Wellington City councillor Rebecca Matthews fights the sale of the city’s public library

I sat aghast last week as Wellington Mayor Andy Foster and the majority of my councillor colleagues blithely put our library up for sale and slashed two years of our library resource buying budget by 40 percent. It threatens to leave a weird, gaping hole in the collection that could never be filled.

What did they vote to support? “Library costs condensed into years 3 and 4 rely on partnering or milestone contracting/ financing noting that these options will be included in the preferred option in the Consultation Document.” Literally just this statement – no numbers, no paper, nothing.

I read a lot, but I can’t tell you what that means. It doesn’t say this is just about office space, and it doesn’t just say only ‘half the building’ will be up for private use. It says nothing. This is a blank cheque on the future of the library system, and a low point in governance of our city.

As a working class kid whose parents both left school at 15, libraries were everything to me. Comfort, escape, excitement and a better understanding of people who were different from me could all be found between the covers of books. That kid whose nose was (and is) always in a book, is angry and ready to fight attacks on our public libraries in Wellington.

Last year, council officers tried to initiate a public private partnership to rebuild our library. Councillors voted no, and an elaborate and expensive engagement process said selling all or part of the building was not an option. This zombie privatisation was brought back to life last week by the Mayor in our Long Term Plan, via a late night email with two days notice.

Library sell offs and cuts are not necessary. Wellington has got huge problems, but austerity is not the way. We have the capacity to take on advantage of low cost borrowing to move us forward. Our debt levels are much lower than other cities, and it makes sense to spread infrastructure costs across the generations that will use them. Why not vote to support a lower- level remediation to fix our central library (as I did) to get the library safe and get it open?

 
 

Libraries are more than the sum of their parts. The library as a public space has become just as important as the books on the shelves. For homeless people, lonely people, young people, a library is home.

We shouldn’t sell any of this building because we would be selling our control – over the rebuild, but also and most importantly, control over the future. As our city grows, we may well have a better use for the space than offices. The library of 50 years from now will be very different from the library of today.

Private public partnerships have been tried and failed so many times (hello, Transmission Gully?). And so has austerity. This budget may be spending big on pipes but slashing book budgets and selling off assets is the very definition of austerity. We know from our own national history that there are always alternatives.

In bad times, when you’re in the midst of a global pandemic and the shit is literally hitting the streets, you need libraries more than ever. Under lockdown, our library memberships surged and people found the E-books a lifeline. I don’t think I was the only person in Wellington who “panic borrowed” from my local library. As Zadie Smith says “A library is…the only thing left on the high street that doesn’t want either your soul or your wallet.”
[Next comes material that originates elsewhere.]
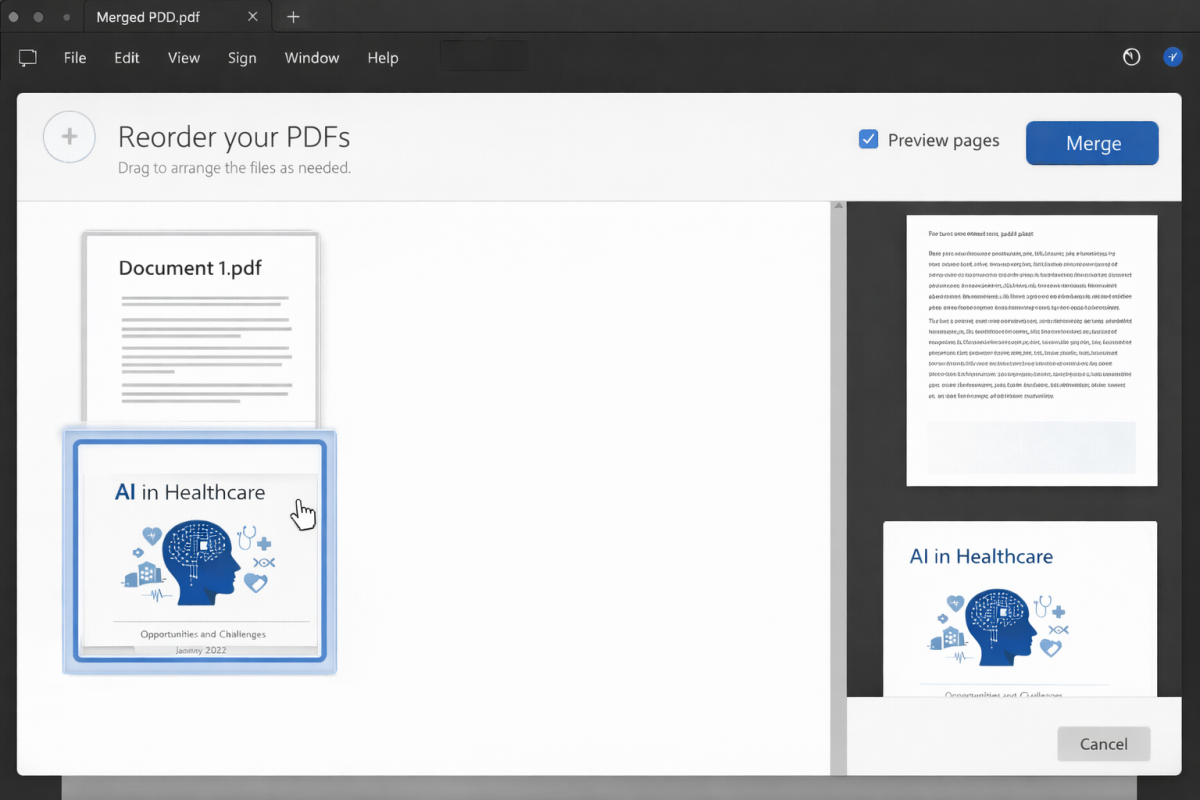
Task: Uncheck the Preview pages checkbox
Action: [868, 140]
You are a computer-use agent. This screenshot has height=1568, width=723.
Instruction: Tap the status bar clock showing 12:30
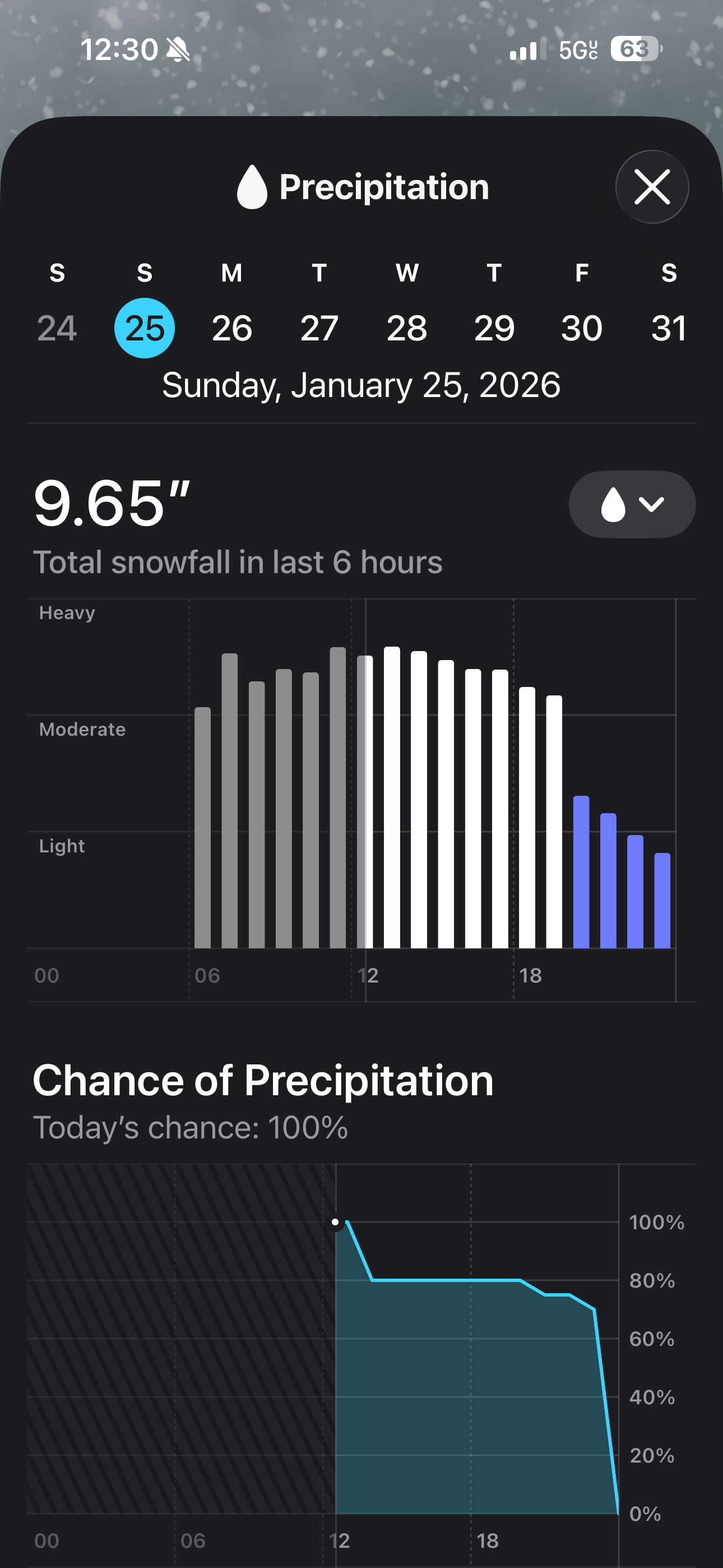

Libraries are essential city infrastructure, just the same as trains or pipes or footpaths. Libraries are the core infrastructure of our communities, and our imaginations.

I don’t want to have to fight to keep a library we already own, especially not when Wellington is the capital of the housing crisis, with a chronic accommodation shortage and skyrocketing rents and house prices.

But I will. And I know Wellingtonians will in upcoming consultation on our long term plan. You come between a Wellingtonian and their library at your peril.

Slashing book budgets and selling off our central library? Not on my watch. No way.

Rebecca Matthews is a city councillor for Wellington' Wharangi/Onslow-Western ward. She rents a home in Ngaio with her husband Ewan and their blended family of Thea and Cameron.